Last week I spend a few days here on the blog working out the leadership culture we are trying to create at The Well. Now, admittedly I am a big leadership book junkie. I love exploring the sociology of leadership and community. But, as much as I love that stuff I realize there is a danger in it. One can become so dependent on good leadership technique that we forget that it is the Spirit that works in and through us. While technique is important, and firmly believe we can’t avoid it, we must not depend on it.

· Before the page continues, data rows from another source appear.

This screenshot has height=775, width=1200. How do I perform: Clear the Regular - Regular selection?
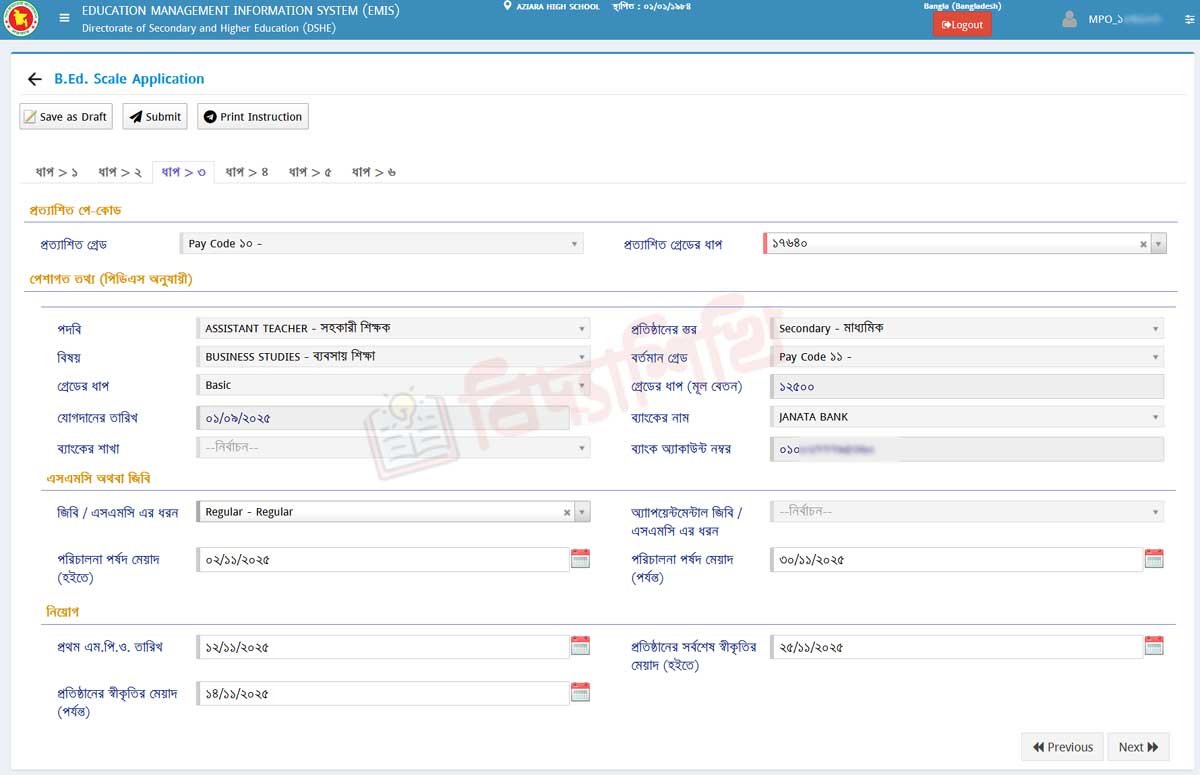(x=567, y=512)
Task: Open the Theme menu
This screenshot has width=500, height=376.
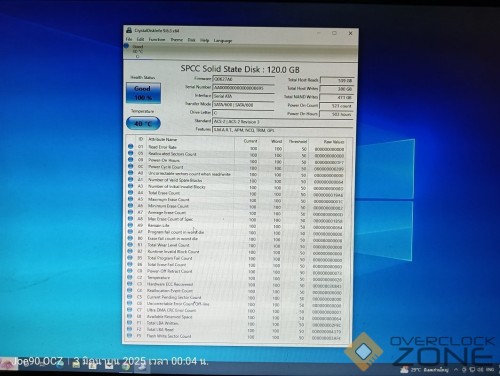Action: (x=176, y=40)
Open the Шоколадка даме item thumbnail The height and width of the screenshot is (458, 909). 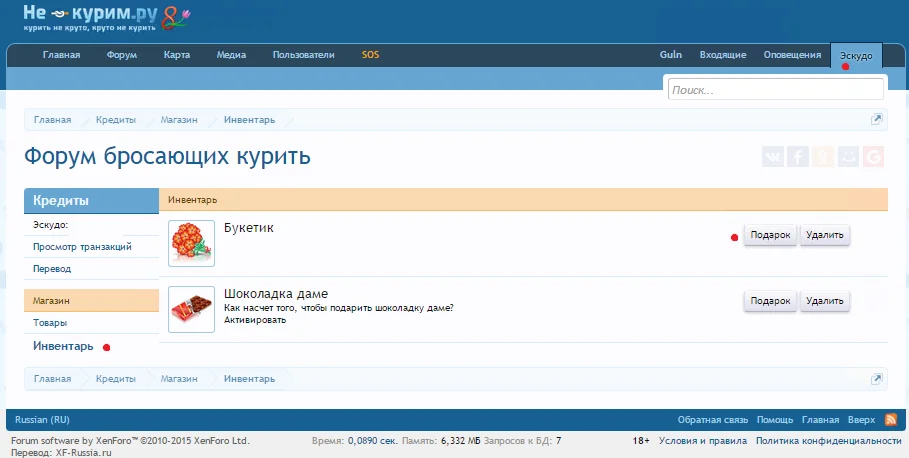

With that being said, I want to highly recommend the little book by Henri Nouwen called, In the Name of Jesus: Reflections on Christian Leadership. This book is fantastic and it’s a good complement to our efforts in understanding good leadership technique. In the book, he talks through three movements we must make as leaders of the future (actually, today since he wrote this a while ago).

The three movements:

  • From Relevance to Prayer.
  • From Popularity to Ministry.
  • From Leading to being Led.

In the first section he writes about our need to stop seeking relevance. His experience of working with the mentally handicapped played a huge role in him learning this.  He went from being a sought after speaker, author and professor at Yale, Notre Dame and Harvard where everyone was impressed with him to working with the mentally handicapped who could have cared less about his books and all he had accomplished.  He writes,

“Not being able to use any of the skills that had proved so practical in the past was a real source of anxiety. I was suddently faced with my naked self.”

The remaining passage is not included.